Basically, reverting to as possibly pre-agriculture diet, the diet we had "near the coast", after we left "the forest". Given the modern realities, that's as far back we can go without depriving ourselves from B12 and other vitamins that we now need (either because our physiology needs them, or because they are protective in the stressed environment we live in). Unfortunately, I don't find it realistic going back to the forest diet. That ship has sailed.
But as the book correctly states, we need the right brain support to make our right brain dominant again. So, how do we do that, if the diet I suggest above is not a 100% fruitarian diet? I think the answer to that is meditation. As also mentioned in the book, that's the missing link.
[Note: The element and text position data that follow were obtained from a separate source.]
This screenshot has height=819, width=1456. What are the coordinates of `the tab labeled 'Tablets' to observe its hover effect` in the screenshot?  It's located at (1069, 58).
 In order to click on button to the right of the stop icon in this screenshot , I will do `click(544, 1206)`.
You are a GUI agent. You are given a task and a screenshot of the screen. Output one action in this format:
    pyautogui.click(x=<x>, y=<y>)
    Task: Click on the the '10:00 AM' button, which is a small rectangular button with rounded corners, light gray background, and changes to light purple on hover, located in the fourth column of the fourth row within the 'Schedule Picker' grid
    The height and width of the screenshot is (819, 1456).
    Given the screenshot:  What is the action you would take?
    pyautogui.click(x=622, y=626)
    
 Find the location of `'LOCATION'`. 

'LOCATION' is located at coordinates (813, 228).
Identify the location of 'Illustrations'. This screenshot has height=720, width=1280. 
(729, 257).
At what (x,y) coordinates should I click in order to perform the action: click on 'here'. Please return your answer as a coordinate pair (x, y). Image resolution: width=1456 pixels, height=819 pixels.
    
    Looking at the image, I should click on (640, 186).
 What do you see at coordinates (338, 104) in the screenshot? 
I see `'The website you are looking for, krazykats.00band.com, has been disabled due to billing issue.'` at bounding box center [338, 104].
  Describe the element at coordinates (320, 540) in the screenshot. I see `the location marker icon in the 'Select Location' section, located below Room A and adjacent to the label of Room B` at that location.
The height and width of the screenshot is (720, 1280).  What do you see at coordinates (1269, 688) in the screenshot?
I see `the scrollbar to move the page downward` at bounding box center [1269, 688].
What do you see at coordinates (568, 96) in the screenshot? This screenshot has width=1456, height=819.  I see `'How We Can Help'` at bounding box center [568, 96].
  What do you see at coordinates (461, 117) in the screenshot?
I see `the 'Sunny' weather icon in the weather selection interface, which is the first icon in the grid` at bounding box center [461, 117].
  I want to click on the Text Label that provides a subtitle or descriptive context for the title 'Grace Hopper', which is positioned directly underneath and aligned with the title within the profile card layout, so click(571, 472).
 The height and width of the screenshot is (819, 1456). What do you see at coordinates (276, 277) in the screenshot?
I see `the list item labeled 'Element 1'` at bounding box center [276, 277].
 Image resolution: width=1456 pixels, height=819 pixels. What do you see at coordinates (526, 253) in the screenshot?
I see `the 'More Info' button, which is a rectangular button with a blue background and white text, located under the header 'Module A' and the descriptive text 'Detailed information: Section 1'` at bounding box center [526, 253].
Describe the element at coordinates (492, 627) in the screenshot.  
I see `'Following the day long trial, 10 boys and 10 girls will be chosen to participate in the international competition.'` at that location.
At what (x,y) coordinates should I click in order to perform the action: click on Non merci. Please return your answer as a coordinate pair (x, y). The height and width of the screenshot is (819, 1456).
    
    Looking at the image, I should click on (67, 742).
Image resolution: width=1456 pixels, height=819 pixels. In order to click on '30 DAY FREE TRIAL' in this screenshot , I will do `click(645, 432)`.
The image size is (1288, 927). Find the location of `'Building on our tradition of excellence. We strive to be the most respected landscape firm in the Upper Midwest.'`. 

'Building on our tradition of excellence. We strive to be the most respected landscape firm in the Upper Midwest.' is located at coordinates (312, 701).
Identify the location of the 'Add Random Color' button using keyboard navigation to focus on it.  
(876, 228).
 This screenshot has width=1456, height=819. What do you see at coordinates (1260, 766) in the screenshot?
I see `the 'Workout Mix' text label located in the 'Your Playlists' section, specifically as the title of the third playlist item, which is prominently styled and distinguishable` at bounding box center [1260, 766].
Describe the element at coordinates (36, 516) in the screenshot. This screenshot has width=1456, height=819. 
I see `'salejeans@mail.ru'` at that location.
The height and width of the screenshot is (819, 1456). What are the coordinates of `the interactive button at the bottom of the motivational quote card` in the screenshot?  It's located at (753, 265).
After the diet has turned to at least not to be inflammatory, after it becomes "good-enough", meditation can do the rest. That's my view on the subject.
Tony Wright and Graham Gynn did a magnificent job connecting research, new and old, in a way that has not been connected before. It is like little pieces of the puzzle were splattered across our cumulative knowledge, and are now put together to form a much more coherent and raw image. It always bothered me how many holes we have in our evolutionary theory. The theory proposed here solves that problem, finally making sense of our deeply flawed ideas. Along with helpful insight in regards to diet, sleep, hormones.. this book will widen your horizons, open your mind up, and change your views forever!
A big congratulations to the authors!